§ RECORDS PROVIDED:

--- START ---

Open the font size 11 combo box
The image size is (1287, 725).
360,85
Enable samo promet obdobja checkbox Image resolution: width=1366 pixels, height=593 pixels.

--- END ---
--- START ---

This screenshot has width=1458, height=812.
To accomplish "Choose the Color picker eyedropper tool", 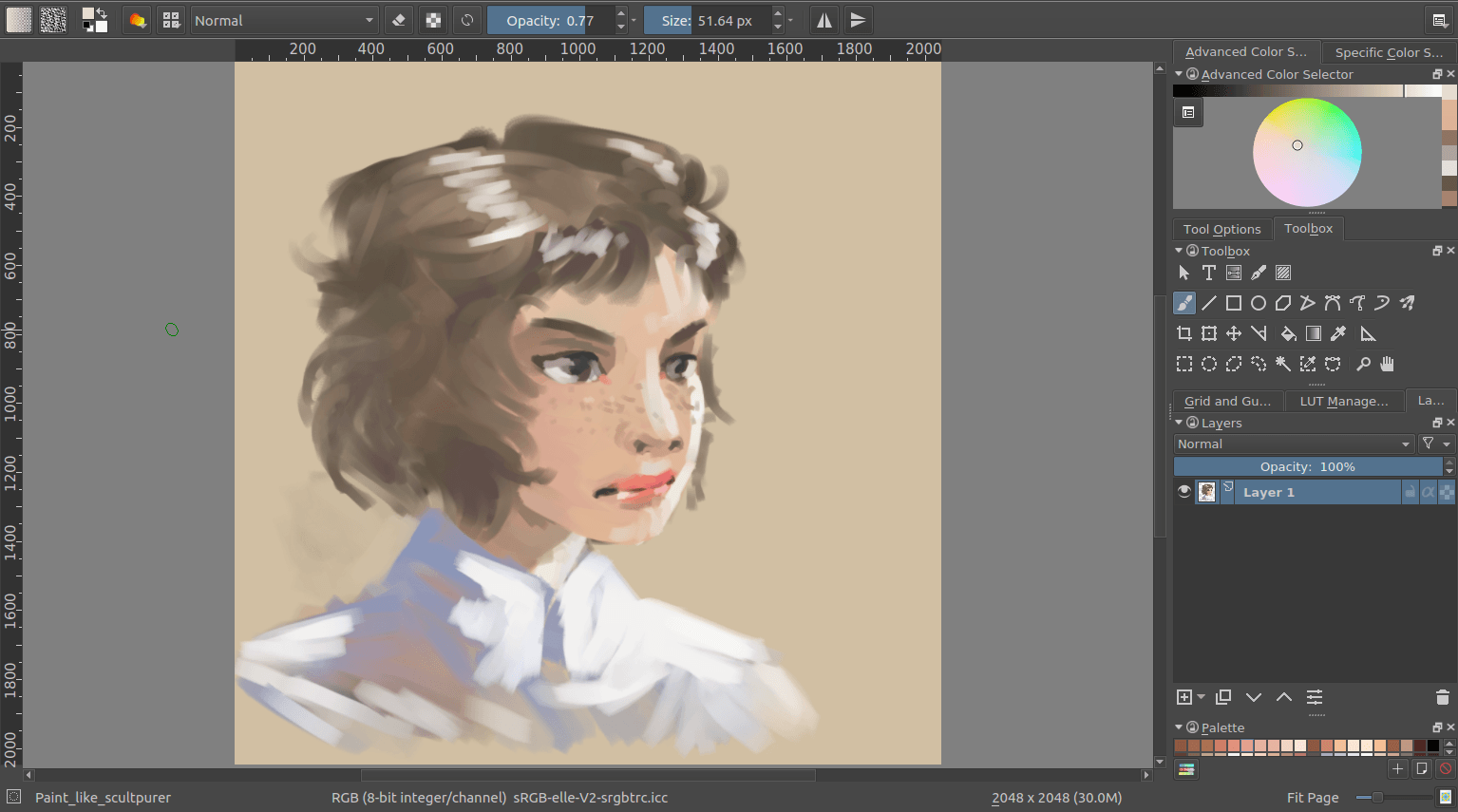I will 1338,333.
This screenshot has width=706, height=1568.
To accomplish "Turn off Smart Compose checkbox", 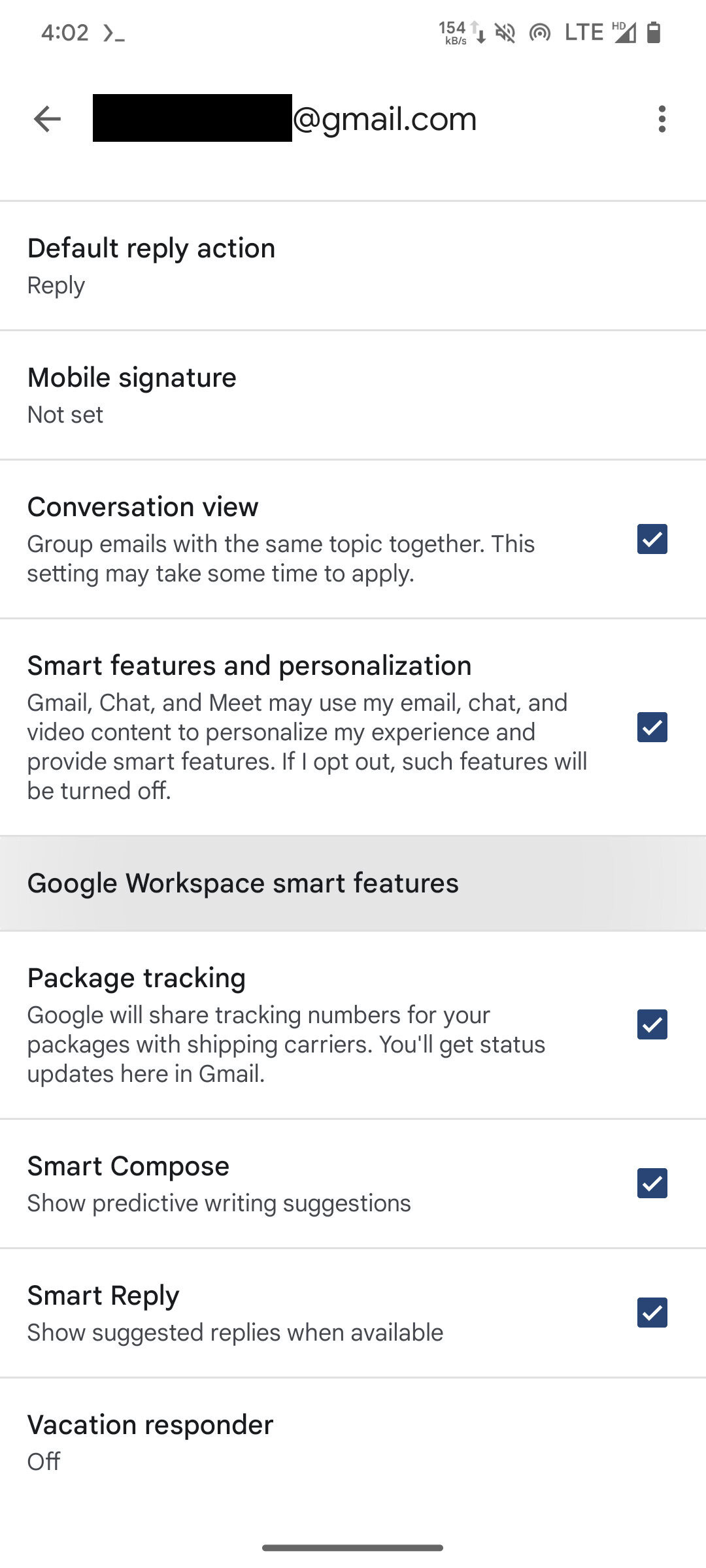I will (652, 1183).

--- END ---

§ WHAT TO DO: Lines from the entries that contain the string "This" are what must be copied.

§ OUTPUT BELOW:
This screenshot has width=1458, height=812.
This screenshot has width=706, height=1568.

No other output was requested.